WORK ITEM:
Every single record below is to be reproduced exactly.

DATASET CONTENT:
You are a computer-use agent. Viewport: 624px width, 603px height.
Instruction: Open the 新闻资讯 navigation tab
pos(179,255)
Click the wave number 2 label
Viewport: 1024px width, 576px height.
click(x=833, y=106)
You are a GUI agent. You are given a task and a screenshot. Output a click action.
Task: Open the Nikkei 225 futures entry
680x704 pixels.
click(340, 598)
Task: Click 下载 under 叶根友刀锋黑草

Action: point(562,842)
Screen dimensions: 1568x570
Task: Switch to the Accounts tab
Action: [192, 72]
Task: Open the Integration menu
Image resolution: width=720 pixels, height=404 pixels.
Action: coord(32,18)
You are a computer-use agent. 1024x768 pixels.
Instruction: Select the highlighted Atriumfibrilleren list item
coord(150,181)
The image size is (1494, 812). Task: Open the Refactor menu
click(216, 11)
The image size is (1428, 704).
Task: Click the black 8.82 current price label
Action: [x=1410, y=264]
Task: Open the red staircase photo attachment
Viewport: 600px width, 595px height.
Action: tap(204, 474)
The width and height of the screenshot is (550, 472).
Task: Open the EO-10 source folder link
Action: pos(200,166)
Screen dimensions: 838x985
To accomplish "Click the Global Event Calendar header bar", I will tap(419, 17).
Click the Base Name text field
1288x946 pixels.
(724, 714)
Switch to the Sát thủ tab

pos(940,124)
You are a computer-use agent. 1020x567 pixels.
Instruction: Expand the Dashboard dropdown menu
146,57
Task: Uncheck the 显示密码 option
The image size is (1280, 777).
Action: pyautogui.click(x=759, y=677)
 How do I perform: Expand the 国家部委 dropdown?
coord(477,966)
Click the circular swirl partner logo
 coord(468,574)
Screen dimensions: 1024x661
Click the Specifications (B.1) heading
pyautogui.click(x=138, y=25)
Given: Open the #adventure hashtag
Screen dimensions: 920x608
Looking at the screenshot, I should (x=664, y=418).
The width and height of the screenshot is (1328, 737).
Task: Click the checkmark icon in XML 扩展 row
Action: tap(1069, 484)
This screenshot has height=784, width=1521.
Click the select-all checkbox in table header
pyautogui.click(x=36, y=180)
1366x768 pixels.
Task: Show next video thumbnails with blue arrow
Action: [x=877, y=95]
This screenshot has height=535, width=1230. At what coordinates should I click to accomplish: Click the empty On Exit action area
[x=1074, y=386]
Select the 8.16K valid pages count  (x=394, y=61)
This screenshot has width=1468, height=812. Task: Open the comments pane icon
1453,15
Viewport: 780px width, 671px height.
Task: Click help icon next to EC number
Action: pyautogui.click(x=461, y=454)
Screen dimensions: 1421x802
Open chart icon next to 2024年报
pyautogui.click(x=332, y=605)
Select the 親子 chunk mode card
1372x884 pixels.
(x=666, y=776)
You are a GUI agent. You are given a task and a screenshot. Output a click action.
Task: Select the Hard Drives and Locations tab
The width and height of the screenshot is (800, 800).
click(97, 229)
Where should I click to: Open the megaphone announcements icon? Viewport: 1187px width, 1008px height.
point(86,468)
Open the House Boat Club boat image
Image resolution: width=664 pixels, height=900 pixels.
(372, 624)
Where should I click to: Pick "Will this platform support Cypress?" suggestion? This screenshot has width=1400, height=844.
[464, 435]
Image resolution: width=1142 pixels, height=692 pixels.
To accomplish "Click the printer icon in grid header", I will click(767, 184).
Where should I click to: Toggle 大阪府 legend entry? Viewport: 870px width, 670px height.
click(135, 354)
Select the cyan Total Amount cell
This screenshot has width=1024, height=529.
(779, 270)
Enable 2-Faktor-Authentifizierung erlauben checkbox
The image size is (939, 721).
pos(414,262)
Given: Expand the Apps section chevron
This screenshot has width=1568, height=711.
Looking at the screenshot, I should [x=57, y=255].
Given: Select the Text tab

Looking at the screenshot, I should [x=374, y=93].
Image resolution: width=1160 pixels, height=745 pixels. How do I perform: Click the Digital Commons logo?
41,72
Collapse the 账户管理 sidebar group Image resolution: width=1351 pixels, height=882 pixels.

WRITTEN RESPONSE:
You are a computer-use agent. Viewport: 624px width, 603px height.
Instruction: Open the 新闻资讯 navigation tab
pos(179,255)
Click the wave number 2 label
Viewport: 1024px width, 576px height.
click(x=833, y=106)
You are a GUI agent. You are given a task and a screenshot. Output a click action.
Task: Open the Nikkei 225 futures entry
680x704 pixels.
click(340, 598)
Task: Click 下载 under 叶根友刀锋黑草

Action: point(562,842)
Screen dimensions: 1568x570
Task: Switch to the Accounts tab
Action: [192, 72]
Task: Open the Integration menu
Image resolution: width=720 pixels, height=404 pixels.
Action: coord(32,18)
You are a computer-use agent. 1024x768 pixels.
Instruction: Select the highlighted Atriumfibrilleren list item
coord(150,181)
The image size is (1494, 812). Task: Open the Refactor menu
click(216, 11)
The image size is (1428, 704).
Task: Click the black 8.82 current price label
Action: [x=1410, y=264]
Task: Open the red staircase photo attachment
Viewport: 600px width, 595px height.
Action: tap(204, 474)
The width and height of the screenshot is (550, 472).
Task: Open the EO-10 source folder link
Action: pos(200,166)
Screen dimensions: 838x985
To accomplish "Click the Global Event Calendar header bar", I will tap(419, 17).
Click the Base Name text field
1288x946 pixels.
(724, 714)
Switch to the Sát thủ tab

pos(940,124)
You are a computer-use agent. 1020x567 pixels.
Instruction: Expand the Dashboard dropdown menu
146,57
Task: Uncheck the 显示密码 option
The image size is (1280, 777).
Action: pyautogui.click(x=759, y=677)
 How do I perform: Expand the 国家部委 dropdown?
coord(477,966)
Click the circular swirl partner logo
 coord(468,574)
Screen dimensions: 1024x661
Click the Specifications (B.1) heading
pyautogui.click(x=138, y=25)
Given: Open the #adventure hashtag
Screen dimensions: 920x608
Looking at the screenshot, I should (x=664, y=418).
The width and height of the screenshot is (1328, 737).
Task: Click the checkmark icon in XML 扩展 row
Action: tap(1069, 484)
This screenshot has height=784, width=1521.
Click the select-all checkbox in table header
pyautogui.click(x=36, y=180)
1366x768 pixels.
Task: Show next video thumbnails with blue arrow
Action: [x=877, y=95]
This screenshot has height=535, width=1230. At what coordinates should I click to accomplish: Click the empty On Exit action area
[x=1074, y=386]
Select the 8.16K valid pages count  (x=394, y=61)
This screenshot has width=1468, height=812. Task: Open the comments pane icon
1453,15
Viewport: 780px width, 671px height.
Task: Click help icon next to EC number
Action: pyautogui.click(x=461, y=454)
Screen dimensions: 1421x802
Open chart icon next to 2024年报
pyautogui.click(x=332, y=605)
Select the 親子 chunk mode card
1372x884 pixels.
(x=666, y=776)
You are a GUI agent. You are given a task and a screenshot. Output a click action.
Task: Select the Hard Drives and Locations tab
The width and height of the screenshot is (800, 800).
click(97, 229)
Where should I click to: Open the megaphone announcements icon? Viewport: 1187px width, 1008px height.
point(86,468)
Open the House Boat Club boat image
Image resolution: width=664 pixels, height=900 pixels.
(372, 624)
Where should I click to: Pick "Will this platform support Cypress?" suggestion? This screenshot has width=1400, height=844.
[464, 435]
Image resolution: width=1142 pixels, height=692 pixels.
To accomplish "Click the printer icon in grid header", I will click(767, 184).
Where should I click to: Toggle 大阪府 legend entry? Viewport: 870px width, 670px height.
click(135, 354)
Select the cyan Total Amount cell
This screenshot has width=1024, height=529.
(779, 270)
Enable 2-Faktor-Authentifizierung erlauben checkbox
The image size is (939, 721).
pos(414,262)
Given: Expand the Apps section chevron
This screenshot has width=1568, height=711.
Looking at the screenshot, I should [x=57, y=255].
Given: Select the Text tab

Looking at the screenshot, I should [x=374, y=93].
Image resolution: width=1160 pixels, height=745 pixels. How do I perform: Click the Digital Commons logo?
41,72
Collapse the 账户管理 sidebar group Image resolution: width=1351 pixels, height=882 pixels.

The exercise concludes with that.